表 2 番茄酱样品中菌属相对丰度表Table 2 Relative abundance of bacteria genera in the tomato sauce samples

图 4 门水平不同番茄酱样品物种分布相对丰度Fig.4 Distribution of microbial communities in different tomato sauce samples at the phylum level

图 5 属水平不同番茄酱样品物种分布相对丰度Fig.5 Disttibution of microbial communities in tomato sauce samples at the genus level

2.4 属水平菌群结构

在属的水平上统计显示（图5），不同番茄酱样品中微生物的群落结构组成和相对丰度不同。番茄酱异常样品菌相较为单一，乳杆菌属比例在样品A3和A4中分别达到96.89%和97.38%（表2），表明乳杆菌属是主要的污染微生物。而番茄酱正常样品的菌落组成较为丰富，但与异常样品相比微生物群落结构差异较大，主要为植物和土壤中的一些微生物类别，包括存在于土壤中的伯克氏菌属（Burkholderiaspp.）、存在于土壤和水中的柄杆菌科某属PMMR1spp.、存在于植物中的劳尔氏菌属（Ralstoniaspp.）、存在于植物内的固氮菌草螺菌属（Herbaspirillumspp.）、存在于土壤和环境中的鞘氨醇杆菌科某属Chitinophagaspp.以及存在于植物中的慢生根瘤菌（Bradyrhizobiumspp.）等。番茄酱样品中的微生物种类可能受原料、生产地点、生产工艺等多种因素的影响。在以往番茄酱胀罐样品的相关报道中，发现的微生物包括芽胞杆菌、酵母菌、埃希氏菌属等。如杨红红等[35]对新疆胡阳河番茄制品有限公司提供的胀罐番茄酱中微生物进行分离研究，发现导致番茄酱胀袋的主要微生物是芽孢杆菌、酵母菌和霉菌；丁生林等[36]报道了中粮屯河食品分析检测研究中心从番茄酱中分离出乳球菌和芽孢杆菌；黄忠梅等[26]对胀袋及正常罐装的番茄酱进行培养得到的20株菌株进行鉴定，结果表明所检出的20株菌株分别为埃希氏菌属、棒状杆菌属、芽胞杆菌属、葡萄球菌属等。而本研究通过客观测序结果提出了不同的观点，在本研究所筛查的样品中多见于报道的酵母菌和芽胞杆菌并不是主要优势菌种，反而是耐热能力较差的乳酸菌是主要菌种，与以往人们认为杀菌温度偏低导致某些耐热菌种不能被彻底杀灭的印象并不吻合。

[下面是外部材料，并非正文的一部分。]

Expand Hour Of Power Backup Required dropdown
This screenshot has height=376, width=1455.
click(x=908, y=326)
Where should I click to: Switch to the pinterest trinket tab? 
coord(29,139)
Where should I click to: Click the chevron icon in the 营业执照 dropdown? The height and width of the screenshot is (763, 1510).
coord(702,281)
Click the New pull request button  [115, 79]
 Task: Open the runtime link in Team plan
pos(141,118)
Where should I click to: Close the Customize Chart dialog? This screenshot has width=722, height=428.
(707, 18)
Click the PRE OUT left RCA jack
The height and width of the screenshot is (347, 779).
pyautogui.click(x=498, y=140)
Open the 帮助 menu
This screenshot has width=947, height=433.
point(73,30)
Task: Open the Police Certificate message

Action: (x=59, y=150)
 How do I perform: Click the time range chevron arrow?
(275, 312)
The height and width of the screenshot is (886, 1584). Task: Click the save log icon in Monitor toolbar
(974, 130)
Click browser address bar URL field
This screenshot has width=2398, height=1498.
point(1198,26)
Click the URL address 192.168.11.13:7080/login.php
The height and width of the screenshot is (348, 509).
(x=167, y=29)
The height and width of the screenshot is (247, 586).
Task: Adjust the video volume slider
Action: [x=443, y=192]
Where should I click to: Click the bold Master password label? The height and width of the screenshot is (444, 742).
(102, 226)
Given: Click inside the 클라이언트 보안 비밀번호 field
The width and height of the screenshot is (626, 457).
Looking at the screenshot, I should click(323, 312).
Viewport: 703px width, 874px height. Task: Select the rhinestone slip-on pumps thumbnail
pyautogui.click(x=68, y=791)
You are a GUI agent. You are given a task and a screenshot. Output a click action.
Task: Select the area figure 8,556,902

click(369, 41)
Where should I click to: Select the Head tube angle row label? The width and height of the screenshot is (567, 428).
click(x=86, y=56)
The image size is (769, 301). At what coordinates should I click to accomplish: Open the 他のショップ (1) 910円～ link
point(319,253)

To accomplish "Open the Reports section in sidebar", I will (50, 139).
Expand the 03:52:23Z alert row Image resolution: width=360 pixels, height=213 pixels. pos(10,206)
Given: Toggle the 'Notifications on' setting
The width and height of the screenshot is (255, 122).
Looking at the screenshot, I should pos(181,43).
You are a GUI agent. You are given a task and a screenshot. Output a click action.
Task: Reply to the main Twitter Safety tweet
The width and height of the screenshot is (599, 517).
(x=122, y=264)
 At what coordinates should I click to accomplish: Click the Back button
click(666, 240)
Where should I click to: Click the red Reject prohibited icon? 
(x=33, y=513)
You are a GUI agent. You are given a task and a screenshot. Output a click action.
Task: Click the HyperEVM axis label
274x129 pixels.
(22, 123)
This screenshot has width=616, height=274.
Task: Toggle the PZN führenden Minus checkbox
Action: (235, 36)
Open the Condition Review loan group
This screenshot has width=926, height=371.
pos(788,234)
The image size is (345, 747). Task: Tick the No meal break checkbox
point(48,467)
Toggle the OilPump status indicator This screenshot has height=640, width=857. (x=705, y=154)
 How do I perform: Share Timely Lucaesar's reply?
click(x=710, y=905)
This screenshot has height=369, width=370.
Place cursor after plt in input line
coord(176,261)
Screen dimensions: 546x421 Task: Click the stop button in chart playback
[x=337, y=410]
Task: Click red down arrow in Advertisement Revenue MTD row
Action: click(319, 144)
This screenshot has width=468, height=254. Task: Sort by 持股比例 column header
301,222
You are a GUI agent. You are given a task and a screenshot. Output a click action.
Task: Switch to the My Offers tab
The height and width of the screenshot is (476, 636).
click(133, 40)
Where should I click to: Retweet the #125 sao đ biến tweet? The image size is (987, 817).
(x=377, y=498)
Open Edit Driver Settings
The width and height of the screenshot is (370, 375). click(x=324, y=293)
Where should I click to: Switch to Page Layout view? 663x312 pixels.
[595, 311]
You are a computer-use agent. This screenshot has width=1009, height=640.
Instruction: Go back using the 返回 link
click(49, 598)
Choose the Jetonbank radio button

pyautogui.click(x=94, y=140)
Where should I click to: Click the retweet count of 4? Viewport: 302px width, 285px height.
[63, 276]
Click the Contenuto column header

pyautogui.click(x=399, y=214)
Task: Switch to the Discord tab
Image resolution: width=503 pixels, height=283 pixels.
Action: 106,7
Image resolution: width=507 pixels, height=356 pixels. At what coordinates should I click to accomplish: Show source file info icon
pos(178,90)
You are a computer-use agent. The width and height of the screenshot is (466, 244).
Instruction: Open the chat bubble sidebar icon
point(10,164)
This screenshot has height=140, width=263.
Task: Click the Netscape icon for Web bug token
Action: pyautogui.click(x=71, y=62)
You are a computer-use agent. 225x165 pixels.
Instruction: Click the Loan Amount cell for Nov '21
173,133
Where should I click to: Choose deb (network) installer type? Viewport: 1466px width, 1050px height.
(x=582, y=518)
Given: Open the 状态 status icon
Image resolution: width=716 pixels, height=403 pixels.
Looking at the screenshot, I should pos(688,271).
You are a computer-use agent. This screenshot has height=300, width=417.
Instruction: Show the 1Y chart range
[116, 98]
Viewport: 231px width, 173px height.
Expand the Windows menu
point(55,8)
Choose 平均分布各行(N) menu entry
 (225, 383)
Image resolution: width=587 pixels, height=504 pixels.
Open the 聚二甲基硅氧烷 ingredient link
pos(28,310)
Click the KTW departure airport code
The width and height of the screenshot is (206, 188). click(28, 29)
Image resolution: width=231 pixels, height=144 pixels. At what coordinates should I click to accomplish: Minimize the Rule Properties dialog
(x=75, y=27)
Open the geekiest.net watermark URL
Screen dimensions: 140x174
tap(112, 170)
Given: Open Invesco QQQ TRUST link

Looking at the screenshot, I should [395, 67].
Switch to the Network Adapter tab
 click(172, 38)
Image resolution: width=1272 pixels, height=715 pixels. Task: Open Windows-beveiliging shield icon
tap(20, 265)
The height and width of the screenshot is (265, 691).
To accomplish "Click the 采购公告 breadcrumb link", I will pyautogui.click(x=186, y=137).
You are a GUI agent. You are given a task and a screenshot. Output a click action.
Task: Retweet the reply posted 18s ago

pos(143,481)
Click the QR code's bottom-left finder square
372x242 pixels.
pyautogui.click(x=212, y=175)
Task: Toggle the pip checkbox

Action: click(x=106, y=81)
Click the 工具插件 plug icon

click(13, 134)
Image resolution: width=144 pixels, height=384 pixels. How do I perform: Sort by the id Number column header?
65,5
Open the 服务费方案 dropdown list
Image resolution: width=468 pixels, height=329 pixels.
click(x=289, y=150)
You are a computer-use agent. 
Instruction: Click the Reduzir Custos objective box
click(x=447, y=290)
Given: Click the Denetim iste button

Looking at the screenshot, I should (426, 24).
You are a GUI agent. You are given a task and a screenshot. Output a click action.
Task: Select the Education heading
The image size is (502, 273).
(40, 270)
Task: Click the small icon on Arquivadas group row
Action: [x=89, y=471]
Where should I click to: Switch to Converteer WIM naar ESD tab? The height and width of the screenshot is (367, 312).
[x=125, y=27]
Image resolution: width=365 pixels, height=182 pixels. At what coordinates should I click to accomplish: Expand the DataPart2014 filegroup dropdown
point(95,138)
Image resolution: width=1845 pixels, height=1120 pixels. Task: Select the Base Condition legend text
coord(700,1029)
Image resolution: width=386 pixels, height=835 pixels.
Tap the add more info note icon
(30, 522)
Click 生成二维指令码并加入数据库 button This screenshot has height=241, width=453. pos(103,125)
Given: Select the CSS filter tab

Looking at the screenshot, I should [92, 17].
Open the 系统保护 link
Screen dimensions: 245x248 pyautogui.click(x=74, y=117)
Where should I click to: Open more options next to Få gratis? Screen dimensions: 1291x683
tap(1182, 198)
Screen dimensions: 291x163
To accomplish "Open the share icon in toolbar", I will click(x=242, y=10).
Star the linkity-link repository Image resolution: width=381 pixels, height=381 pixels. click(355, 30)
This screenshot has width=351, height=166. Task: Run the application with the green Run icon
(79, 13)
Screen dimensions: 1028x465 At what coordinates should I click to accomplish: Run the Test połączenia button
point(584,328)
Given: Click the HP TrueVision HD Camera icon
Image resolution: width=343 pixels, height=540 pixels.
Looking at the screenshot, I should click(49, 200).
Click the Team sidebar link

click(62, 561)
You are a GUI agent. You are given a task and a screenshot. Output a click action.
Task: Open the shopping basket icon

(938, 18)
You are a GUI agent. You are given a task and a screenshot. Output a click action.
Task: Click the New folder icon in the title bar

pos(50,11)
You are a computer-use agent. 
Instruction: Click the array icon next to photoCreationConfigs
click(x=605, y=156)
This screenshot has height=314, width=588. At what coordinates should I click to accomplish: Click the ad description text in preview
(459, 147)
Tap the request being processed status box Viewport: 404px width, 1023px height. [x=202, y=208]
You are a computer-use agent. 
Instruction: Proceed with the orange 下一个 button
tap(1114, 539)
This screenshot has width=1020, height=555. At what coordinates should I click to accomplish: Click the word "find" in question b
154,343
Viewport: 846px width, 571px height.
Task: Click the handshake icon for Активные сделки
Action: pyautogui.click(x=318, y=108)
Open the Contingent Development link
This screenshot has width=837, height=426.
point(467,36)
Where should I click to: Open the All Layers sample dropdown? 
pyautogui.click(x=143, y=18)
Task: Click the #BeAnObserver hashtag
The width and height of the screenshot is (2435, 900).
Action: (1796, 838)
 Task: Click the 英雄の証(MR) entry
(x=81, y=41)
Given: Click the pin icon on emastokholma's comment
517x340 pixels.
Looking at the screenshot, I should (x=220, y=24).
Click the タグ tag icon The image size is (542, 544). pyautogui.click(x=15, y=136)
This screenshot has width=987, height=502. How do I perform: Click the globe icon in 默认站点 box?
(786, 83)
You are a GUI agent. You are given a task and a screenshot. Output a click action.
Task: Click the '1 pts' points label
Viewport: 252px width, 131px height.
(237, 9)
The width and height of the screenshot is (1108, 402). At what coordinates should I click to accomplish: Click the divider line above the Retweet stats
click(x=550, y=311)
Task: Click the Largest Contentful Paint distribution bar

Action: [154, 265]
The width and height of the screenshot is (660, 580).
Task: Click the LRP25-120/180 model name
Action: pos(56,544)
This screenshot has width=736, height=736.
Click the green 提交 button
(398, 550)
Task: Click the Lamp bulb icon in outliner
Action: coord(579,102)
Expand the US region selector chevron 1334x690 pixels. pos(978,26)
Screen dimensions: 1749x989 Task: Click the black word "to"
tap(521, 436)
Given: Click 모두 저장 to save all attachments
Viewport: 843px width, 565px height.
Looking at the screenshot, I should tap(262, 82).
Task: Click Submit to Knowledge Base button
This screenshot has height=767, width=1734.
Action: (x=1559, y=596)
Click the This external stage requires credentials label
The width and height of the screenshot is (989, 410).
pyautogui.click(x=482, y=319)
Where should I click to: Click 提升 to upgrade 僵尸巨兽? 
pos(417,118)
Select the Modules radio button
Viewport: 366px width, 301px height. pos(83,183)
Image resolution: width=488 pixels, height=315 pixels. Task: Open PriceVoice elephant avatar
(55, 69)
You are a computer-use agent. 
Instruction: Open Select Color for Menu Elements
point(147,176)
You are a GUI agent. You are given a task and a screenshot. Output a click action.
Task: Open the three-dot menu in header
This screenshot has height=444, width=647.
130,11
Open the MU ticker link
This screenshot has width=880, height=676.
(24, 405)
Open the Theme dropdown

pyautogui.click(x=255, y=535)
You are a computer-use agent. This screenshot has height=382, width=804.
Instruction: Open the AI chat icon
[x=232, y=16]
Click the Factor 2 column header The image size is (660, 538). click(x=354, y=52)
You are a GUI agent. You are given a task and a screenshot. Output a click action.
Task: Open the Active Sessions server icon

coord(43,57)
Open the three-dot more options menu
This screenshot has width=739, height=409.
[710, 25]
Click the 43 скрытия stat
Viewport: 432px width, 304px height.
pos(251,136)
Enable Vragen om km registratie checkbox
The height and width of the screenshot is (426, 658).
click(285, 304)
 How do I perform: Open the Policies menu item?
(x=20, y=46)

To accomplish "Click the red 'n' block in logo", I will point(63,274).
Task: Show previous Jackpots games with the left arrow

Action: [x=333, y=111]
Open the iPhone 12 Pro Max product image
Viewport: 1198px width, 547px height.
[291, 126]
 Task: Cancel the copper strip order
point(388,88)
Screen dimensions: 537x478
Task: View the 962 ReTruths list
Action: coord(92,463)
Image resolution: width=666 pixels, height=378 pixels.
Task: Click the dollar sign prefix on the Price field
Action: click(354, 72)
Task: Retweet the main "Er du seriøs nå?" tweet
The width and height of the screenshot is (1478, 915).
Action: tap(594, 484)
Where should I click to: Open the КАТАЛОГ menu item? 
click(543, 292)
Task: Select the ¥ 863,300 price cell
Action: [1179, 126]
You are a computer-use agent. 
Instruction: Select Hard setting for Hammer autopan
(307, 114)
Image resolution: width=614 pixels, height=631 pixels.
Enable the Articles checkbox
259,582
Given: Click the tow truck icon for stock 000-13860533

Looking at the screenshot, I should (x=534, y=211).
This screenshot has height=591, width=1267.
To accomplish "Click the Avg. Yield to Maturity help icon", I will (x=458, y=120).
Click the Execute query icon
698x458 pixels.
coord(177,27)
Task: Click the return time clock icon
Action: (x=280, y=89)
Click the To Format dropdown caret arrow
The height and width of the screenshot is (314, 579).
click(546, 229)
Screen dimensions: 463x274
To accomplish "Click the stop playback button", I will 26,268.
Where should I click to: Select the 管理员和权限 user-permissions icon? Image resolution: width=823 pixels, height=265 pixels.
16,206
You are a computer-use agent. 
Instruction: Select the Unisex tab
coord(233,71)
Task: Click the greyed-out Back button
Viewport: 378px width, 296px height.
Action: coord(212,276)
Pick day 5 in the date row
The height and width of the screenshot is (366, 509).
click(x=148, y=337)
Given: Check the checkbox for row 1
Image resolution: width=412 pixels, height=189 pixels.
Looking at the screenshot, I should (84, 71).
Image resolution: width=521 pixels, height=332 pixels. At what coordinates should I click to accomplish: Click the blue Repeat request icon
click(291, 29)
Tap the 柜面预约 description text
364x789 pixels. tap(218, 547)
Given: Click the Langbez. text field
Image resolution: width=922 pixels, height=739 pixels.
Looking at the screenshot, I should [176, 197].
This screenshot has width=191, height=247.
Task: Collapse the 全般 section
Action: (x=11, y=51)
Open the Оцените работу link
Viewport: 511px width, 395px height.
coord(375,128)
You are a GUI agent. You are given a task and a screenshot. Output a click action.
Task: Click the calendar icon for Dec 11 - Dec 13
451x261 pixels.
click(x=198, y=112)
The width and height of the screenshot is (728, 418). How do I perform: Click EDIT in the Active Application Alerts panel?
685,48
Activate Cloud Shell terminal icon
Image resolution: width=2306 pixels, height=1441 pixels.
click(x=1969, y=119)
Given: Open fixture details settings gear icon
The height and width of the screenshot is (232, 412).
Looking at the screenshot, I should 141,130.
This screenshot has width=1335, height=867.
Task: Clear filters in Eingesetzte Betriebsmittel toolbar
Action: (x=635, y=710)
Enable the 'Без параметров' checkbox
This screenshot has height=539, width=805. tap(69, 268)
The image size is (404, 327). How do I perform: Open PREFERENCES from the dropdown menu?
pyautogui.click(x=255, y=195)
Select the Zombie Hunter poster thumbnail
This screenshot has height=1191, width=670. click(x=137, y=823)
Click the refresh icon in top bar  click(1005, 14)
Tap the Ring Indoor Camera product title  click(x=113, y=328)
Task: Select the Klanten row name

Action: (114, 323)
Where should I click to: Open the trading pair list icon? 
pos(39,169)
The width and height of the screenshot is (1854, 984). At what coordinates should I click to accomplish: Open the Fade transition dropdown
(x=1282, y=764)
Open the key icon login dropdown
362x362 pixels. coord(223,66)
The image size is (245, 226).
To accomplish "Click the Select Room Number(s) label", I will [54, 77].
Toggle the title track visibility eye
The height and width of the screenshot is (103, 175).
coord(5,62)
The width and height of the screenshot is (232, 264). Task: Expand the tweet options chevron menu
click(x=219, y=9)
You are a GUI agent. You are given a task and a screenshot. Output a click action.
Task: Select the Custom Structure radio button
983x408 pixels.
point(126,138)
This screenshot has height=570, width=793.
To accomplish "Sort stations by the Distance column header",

番茄酱是酸性罐装食品，其生产过程中的杀菌和无菌过滤能够彻底杀菌。但是如果在加工过程中杀菌不彻底，容易因微生物的残留而引起腐败[37]。产芽胞细菌的耐热性和鲁棒性较好，芽胞杆菌引起的腐败可能由于密封不良、杀菌温度不足，容易导致兼性厌氧菌的持续存活而引起腐败。本研究发现番茄酱异常样品中乳杆菌属大量存在，可能是由于运行过程中物料控制存在波动，造成局部杀菌不彻底或杀菌后在过滤工段及密封环境存在的二次污染，造成乳杆菌的大量繁殖，乳酸菌能够耐受酸度较低的条件，乳酸菌将碳水化合物转化为乳酸，降低番茄酱产品的pH，产气使样品出现胀袋现象，造成番茄酱腐败变质。以往通过后期培养得到芽孢杆菌等耐热性好的菌种为主要优势菌种，从治理的角度上去考虑，可能需要在生产环节提高杀菌温度以保证耐热菌种被杀灭，由此造成局部过热，反而产生一些焦糊的不良风味，番茄酱的颜色也会加深，影响番茄酱的整体品质。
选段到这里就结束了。